THE STANLEY WORKS CAPITAL TRUST I.
OFFER FOR ALL OUTSTANDING
5.902% Fixed Rate/Floating Rate Enhanced Trust Preferred Securities
(Liquidation Amount $1,000 per Preferred Security)
IN EXCHANGE FOR
5.902% Fixed Rate/Floating Rate Enhanced Trust Preferred Securities
(Liquidation Amount $1,000 per Preferred Security)
WHICH HAVE BEEN REGISTERED UNDER
THE SECURITIES ACT OF 1933, AS AMENDED

        , 2006

To Brokers, Dealers, Commercial Banks, Trust Companies and Other Nominees:

        The Stanley Works Capital Trust I (the "Trust") and The Stanley Works (the "Company") are offering to exchange up to $450,000,000 aggregate liquidation amount of the Trust's 5.902% Fixed Rate/Floating Rate Enhanced Trust Preferred Securities which have been registered under the Securities Act of 1933, as amended, (individually an "Exchange Preferred Security" and collectively, the "Exchange Preferred Securities"), for a like liquidation amount of the Trust's issued and outstanding 5.902% Fixed Rate/Floating Rate Enhanced Trust Preferred Securities (individually a "Restricted Preferred Security" and collectively, the "Restricted Preferred Securities") from the registered holders thereof, upon the terms and subject to the conditions described in the Prospectus. We refer to the Restricted Preferred Securities and the Exchange Preferred Securities collectively as the "Preferred Securities" The Exchange Offers are being made in order to satisfy certain obligations of the Trust contained in the Registration Rights Agreements, dated as of November, 2005, by and among the Trust, the Company and the initial purchaser referred to therein.
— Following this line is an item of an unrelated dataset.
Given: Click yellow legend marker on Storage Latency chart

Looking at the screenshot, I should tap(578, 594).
        We are requesting that you contact your clients for whom you hold Restricted Preferred Securities regarding the Exchange Offer. For your information and for forwarding to your clients for whom you hold Restricted Preferred Securities registered in your name or in the name of your nominee, or who hold Restricted Preferred Securities registered in their own names, we are enclosing the following documents:

    1.
    Prospectus dated                  , 2006; and

    2.
    A form of letter which may be sent to your clients for whose account you hold Restricted Preferred Securities registered in your name or the name of your nominee, with space provided for obtaining such clients' instructions with regard to the Exchange Offer.

        Your prompt action is requested. The Exchange Offer will expire at 5:00 p.m., New York City time, on                  , 2006 unless the Exchange Offer is extended by the Company and the Trust (the "Expiration Date"). Restricted Preferred Securities tendered pursuant to the Exchange Offer may be withdrawn at any time before the Expiration Date.
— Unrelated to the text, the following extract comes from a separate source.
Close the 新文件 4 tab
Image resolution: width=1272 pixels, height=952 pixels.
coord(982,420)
        A holder may only tender Restricted Preferred Securities by book-entry transfer of the Restricted Preferred Securities into the exchange agent's account at The Depository Trust Company. To participate in the Exchange Offers, a tendering holder must, on or prior to the Expiration Date, transmit an agent's message to the exchange agent, in accordance with the instructions set forth in the Prospectus.
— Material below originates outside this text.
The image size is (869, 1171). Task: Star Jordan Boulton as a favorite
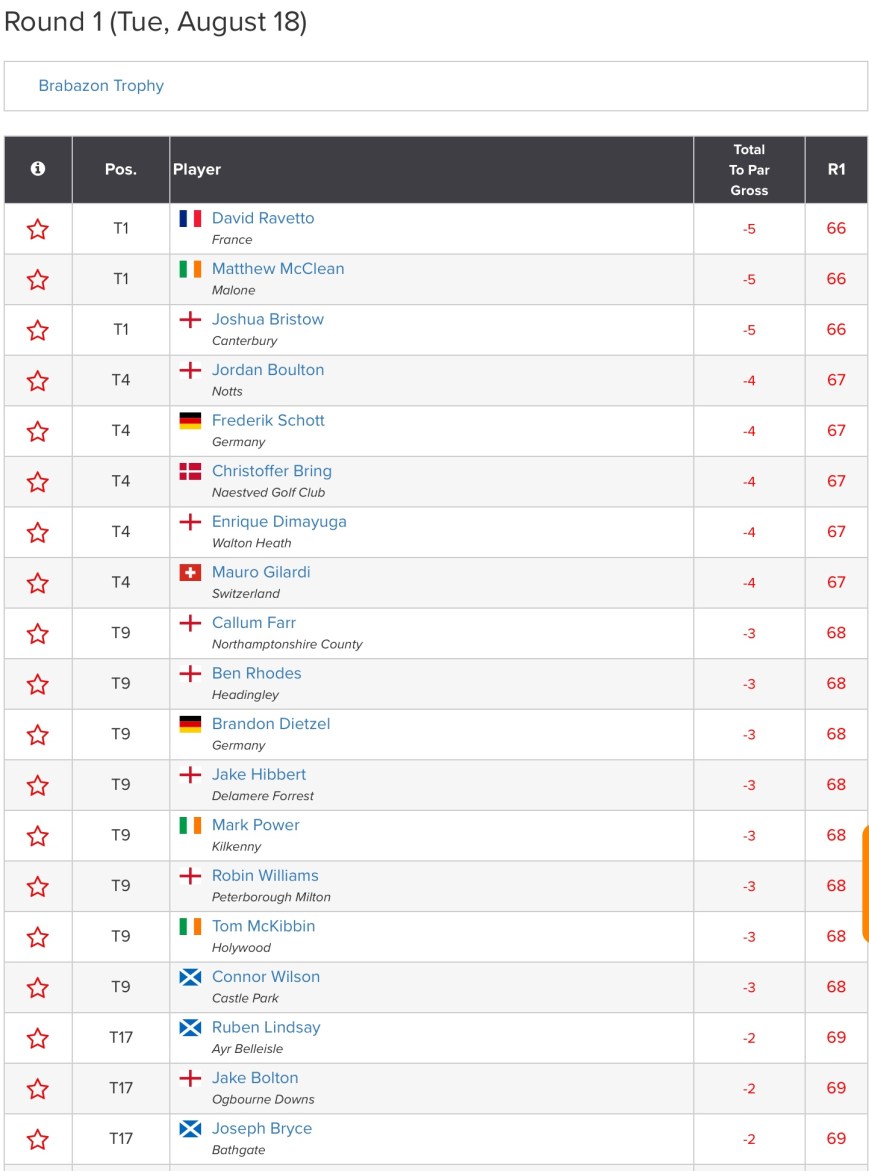tap(38, 381)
        The Company will, upon request, reimburse brokers, dealers, commercial banks and trust companies for reasonable and necessary costs and expenses incurred by them in forwarding the Prospectus and the related documents to the beneficial owners of Restricted Preferred Securities held by them as nominee or in a fiduciary capacity. The Company will pay or cause to be paid all transfer taxes applicable to the exchange of Restricted Preferred Securities pursuant to the Exchange Offer.

        Any inquiry you may have with respect to the Exchange Offer, or requests for additional copies of the enclosed materials, should be directed to HSBC Bank USA, National Association, the exchange agent for the Exchange Offer, at its address and telephone number set forth in the Prospectus under the caption "The Exchange Offer—Exchange Agent."

    Very truly yours,

 

 

THE STANLEY WORKS CAPITAL TRUST I
    THE STANLEY WORKS.

        NOTHING HEREIN OR IN THE ENCLOSED DOCUMENTS SHALL CONSTITUTE YOU OR ANY PERSON AS AN AGENT OF THE COMPANY, THE TRUST OR THE EXCHANGE AGENT, OR AUTHORIZE YOU OR ANY OTHER PERSON TO USE ANY DOCUMENT OR MAKE ANY STATEMENTS ON BEHALF OF EITHER OF THEM WITH RESPECT TO THE EXCHANGE OFFER, EXCEPT FOR STATEMENTS EXPRESSLY MADE IN THE PROSPECTUS.